Leading TEI has always been a professional goal for me. Almost from the start of my tax career, I dreamed of having the opportunity to serve my peers and profession atop the preeminent association of in-house tax professionals worldwide. I am honored to have served in the twenty-fifth year of my TEI membership, representing the Cleveland Chapter as its first TEI international president. (While I wish I could say that I planned my term to coincide with the return of that other “favorite son of Cleveland,” that would be a stretch; his return was totally serendipitous. Go LeBron! Go Cavs!)

Setting TEI’s strategic course is one of the president’s most important responsibilities. Developing Institute goals requires a balance between the priorities of the incumbent and the needs of the organization. And, in virtually every instance, the president is not writing on an entirely clean slate, as projects and initiatives commenced in an earlier year remain to be completed in the next. So, as I worked through my goals, and with history in mind, several themes began to emerge. First, I wanted to complete the work of my friends and predecessors Carita Twinem and Teri Wielenga to start a TEI chapter in Latin America. Next, I wanted to focus on getting members further connected with other members—a core mission of TEI. And third, I wanted to focus efforts and resources to expand the TEI membership base by creating greater value and thus make TEI that much more attractive of a membership organization.

So, how did we do?

Emerging Tax Professionals

We have focused our efforts to attract and retain the emerging tax professional. By creating a subcommittee of the Corporate Tax Management Committee and introducing emerging tax professional programming at both Institute and regional conferences, we have begun to lay the foundation for broadening our membership base. But much more needs to be done. We cannot expect TEI as an organization to be appealing to emerging tax professionals solely based on its past accomplishments or current value proposition. We must refine and in some cases reinvent who we are to create value specifically designed for this newer generation of in-house tax professional. And that value has to be created from their perspective, e.g., how they acquire knowledge, network, and develop professionally. We are off to a good start here.

Chapter + 1 Programs

Our efforts to link Institute-level and chapter activities have seen significant progress. By ratcheting up our Chapter + 1 programs as well as holding several conference calls to link Institute and chapter leaders, we are strengthening these connections and enhancing lines of communication. We initiated Institute-sponsored training for chapter treasurers and fully expect this program to become a regular event on the Institute calendar. Changing economic times and tighter budgets for both training and travel will require greater coordination between the Institute and its chapters to maximize member value and minimize channel conflict. Enhanced communication will go a long way toward achieving this result. In addition, our outstanding Institute staff can and will continue to serve as a ready source of information and support, utilizing their years of collective experience to assist chapter leaders blaze new ground while avoiding old pitfalls.

Global Reach

For me, getting connected has meant visiting with as many chapters and members that my Lubrizol schedule would allow. I have gladly traveled many thousands of “TEI miles” to meet in-house professionals in Beijing, Shanghai, Geneva, São Paulo, Rio de Janeiro, Ottawa, and numerous other locations throughout the United States. It was a personal goal to visit TEI’s chapters located outside of the United States to ensure our members there feel fully connected. The volume of my TEI itineraries reflected a personal choice, and I was glad to have had the ability to achieve this objective.

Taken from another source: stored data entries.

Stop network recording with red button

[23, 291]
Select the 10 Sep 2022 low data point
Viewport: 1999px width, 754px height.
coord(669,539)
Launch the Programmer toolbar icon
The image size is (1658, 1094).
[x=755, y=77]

I saw firsthand the energy, vitality, and impact TEI and its members have around the world. Meetings with Canadian, U.S., and Chinese tax officials demonstrated with great clarity that TEI’s advocacy is uniformly viewed as fundamentally fair, thorough, and comprehensive, expressing positions that not only identify technical tax, policy, and administrative problems, but, with equal clarity, workable and practical alternatives and solutions. Our meeting in Beijing represented a TEI first—a formal liaison meeting with China’s State Administration of Taxation.

I am hopeful that type of meeting will continue. Watching the lively discussions in Ottawa, Canada, with the Canada Revenue Agency and Finance confirmed that it is the breadth of our membership that provides taxing authorities with unmatched insight about how proposed statutes and rules may work in practice. Similarly, the detailed discussions with senior policy, legal, and enforcement officials from the Internal Revenue Service and Treasury brought home that we as a stakeholder organization have a critical role to play in shaping the tax policy and regulatory environment in which we operate, as well as a continuing obligation to all of our members to preserve TEI’s place at the table.

The growing demand among our non-U.S. chapters for U.S.-based tax education has enabled TEI to showcase its long-standing facility to present top-tier education and faculty around the world. Significant events in China and Europe featured U.S. international tax and sales tax presentations, with other potential programs in Canada and Australia on the drawing board.

Revamped Magazine

Our bimonthly magazine, Tax Executive, underwent a significant transformation, preserving its traditional role as the official journal for in-house professionals, while refreshing its writing to create new features to highlight TEI’s professionals, its chapters, leaders, and sponsors. In addition, a companion Tax Executive microsite has launched, which will be the home for late-breaking TEI news and developments. Revisit and bookmark your favorite Tax Executive stories at www.taxexecutive.org.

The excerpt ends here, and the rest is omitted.